## Records excerpted from a collection
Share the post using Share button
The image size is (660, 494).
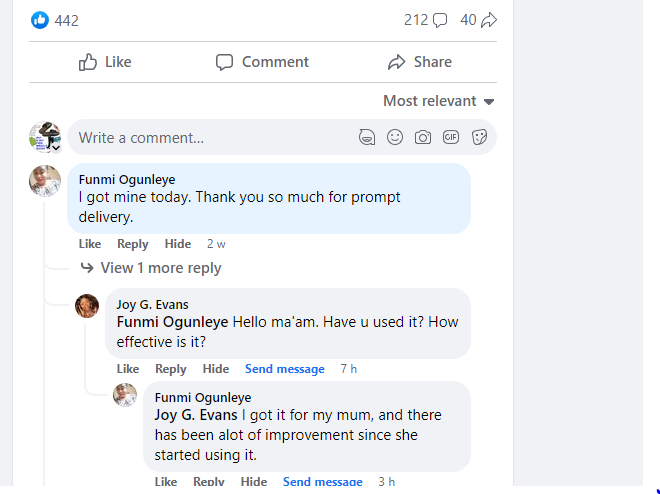pyautogui.click(x=419, y=62)
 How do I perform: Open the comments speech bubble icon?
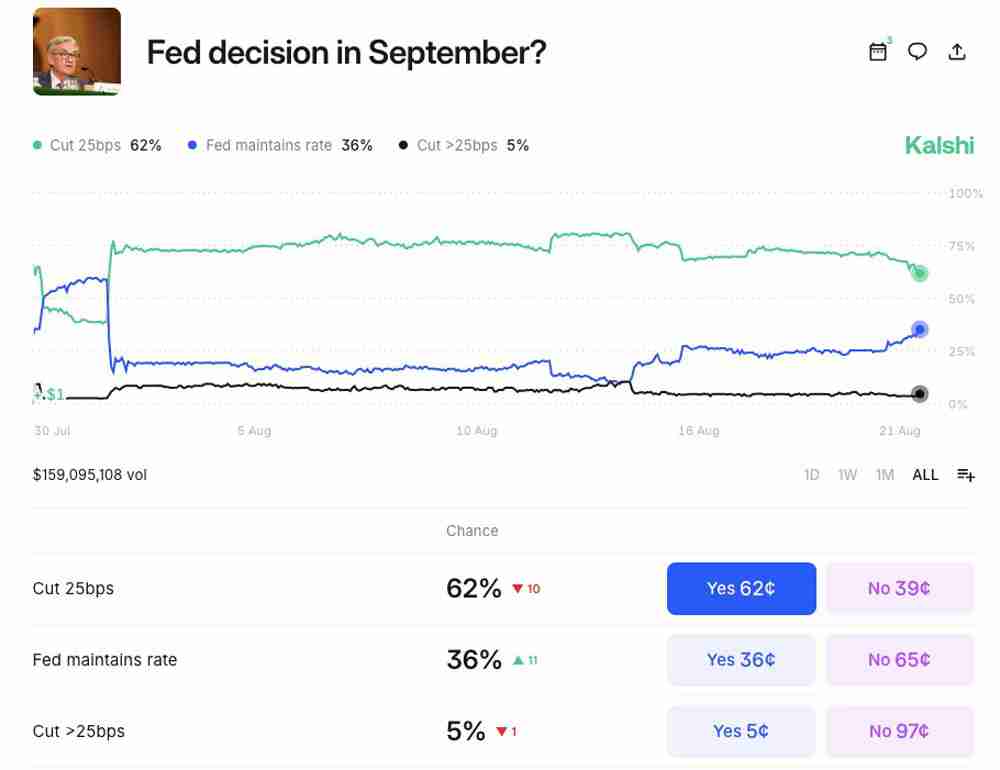tap(917, 51)
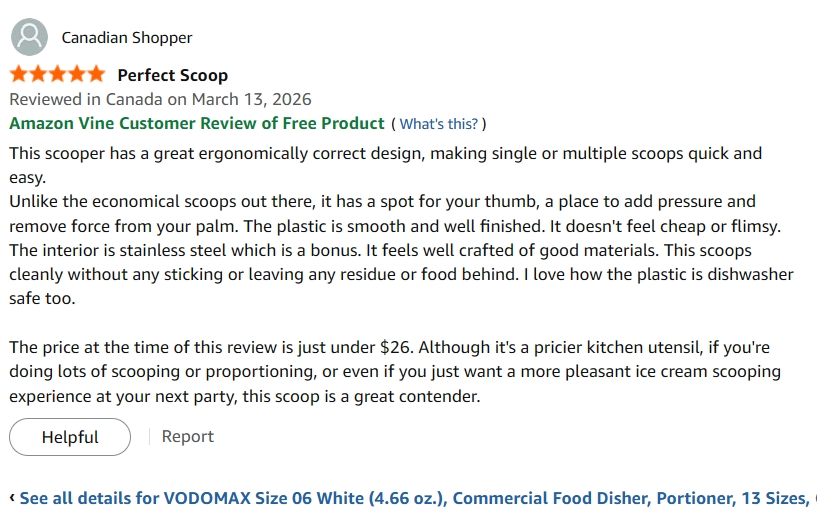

## Required action
In your copy, please omit the pictures and print every line of the records exactly.

## The answer
Share the post using Share button
The image size is (660, 494).
pyautogui.click(x=419, y=62)
 How do I perform: Open the comments speech bubble icon?
tap(917, 51)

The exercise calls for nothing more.